Simply Snapping a Photo Harms Your Memories of Things, Study Finds
The simple act of capturing a photo of something impairs your memory of it, even if you don’t plan on keeping the photo. That’s what a new psychological study has found, but the reasons behind this are still unknown.
The research was done by researchers Julia Soares and Benjamin Storm at the UCSC Memory Lab, and it builds upon previous work on the subject done by Linda Henkel, who reported the link between photos and weakened memories in 2013.
For one of their experiments, researchers asked 50 undergraduate students to look at paintings on a screen for 15 seconds. Some of the students were asked to shoot a photo of the painting with their smartphone first, others were asked to snap a photo and then delete it immediately, and the last group simply look at the paintings without a camera involved.
All the subjects were then given a multiple-choice test about the details of the paintings.
What the study found was that the students that snapped a photo performed poorer on the test than the students who didn’t, even though they spent the same amount of time looking at the painting. The poorer memory was found even in subjects who deleted their photos immediately after shooting them.
So it seems the cause of photography-related memory impairment may have less to do with knowing that we’ve stored a memory for the future, and more to do with distraction — the fact that shooting a photo causes our minds to be detached from the present moment.
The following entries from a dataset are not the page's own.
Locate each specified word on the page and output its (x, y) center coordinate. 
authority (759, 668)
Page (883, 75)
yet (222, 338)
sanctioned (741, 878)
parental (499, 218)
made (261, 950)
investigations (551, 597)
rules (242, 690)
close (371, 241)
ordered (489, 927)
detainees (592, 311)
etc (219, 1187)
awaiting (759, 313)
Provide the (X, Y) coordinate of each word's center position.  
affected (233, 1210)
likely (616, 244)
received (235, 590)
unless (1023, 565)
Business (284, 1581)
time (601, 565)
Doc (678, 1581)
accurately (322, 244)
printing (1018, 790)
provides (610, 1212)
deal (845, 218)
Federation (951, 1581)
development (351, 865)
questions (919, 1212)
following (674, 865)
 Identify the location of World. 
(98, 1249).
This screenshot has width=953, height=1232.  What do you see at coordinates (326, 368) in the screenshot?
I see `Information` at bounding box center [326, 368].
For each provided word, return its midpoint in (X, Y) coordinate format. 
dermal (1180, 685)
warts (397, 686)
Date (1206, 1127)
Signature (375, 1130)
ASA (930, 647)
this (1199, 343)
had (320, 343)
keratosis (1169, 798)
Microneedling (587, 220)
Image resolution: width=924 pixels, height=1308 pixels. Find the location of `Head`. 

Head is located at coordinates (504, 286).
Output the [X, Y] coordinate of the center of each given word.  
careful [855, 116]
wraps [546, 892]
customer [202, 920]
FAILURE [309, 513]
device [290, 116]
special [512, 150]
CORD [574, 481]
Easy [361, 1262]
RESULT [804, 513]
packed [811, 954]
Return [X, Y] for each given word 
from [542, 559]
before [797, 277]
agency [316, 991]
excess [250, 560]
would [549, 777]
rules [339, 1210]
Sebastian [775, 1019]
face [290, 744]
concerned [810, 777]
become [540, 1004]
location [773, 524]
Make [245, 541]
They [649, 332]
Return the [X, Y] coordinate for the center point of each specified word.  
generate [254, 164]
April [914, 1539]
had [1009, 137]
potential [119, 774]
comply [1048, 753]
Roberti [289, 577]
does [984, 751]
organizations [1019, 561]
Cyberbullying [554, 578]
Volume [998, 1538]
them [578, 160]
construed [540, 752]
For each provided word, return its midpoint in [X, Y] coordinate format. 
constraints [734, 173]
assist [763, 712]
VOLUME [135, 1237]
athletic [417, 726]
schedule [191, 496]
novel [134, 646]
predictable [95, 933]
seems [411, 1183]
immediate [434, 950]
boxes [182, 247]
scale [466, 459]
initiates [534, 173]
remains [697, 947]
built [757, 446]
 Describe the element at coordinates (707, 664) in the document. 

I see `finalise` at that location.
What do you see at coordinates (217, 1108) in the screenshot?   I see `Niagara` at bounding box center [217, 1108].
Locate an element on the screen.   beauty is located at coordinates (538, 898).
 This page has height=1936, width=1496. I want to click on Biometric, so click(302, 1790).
This also suggests that wearable, automatic lifelogging cameras like the Google Clips may allow us to preserve photo memories without harming our mental ones.
A second possibility offered by the researchers is that going through the trouble of shooting a photo gives people a false sense that they preserved a moment well, even though it was actually the camera that did so — and even though the photo may have been deleted.
Further research still needs to be done on this subject, but for now, know that you may actually remember things in your life better if you put your camera away at key moments.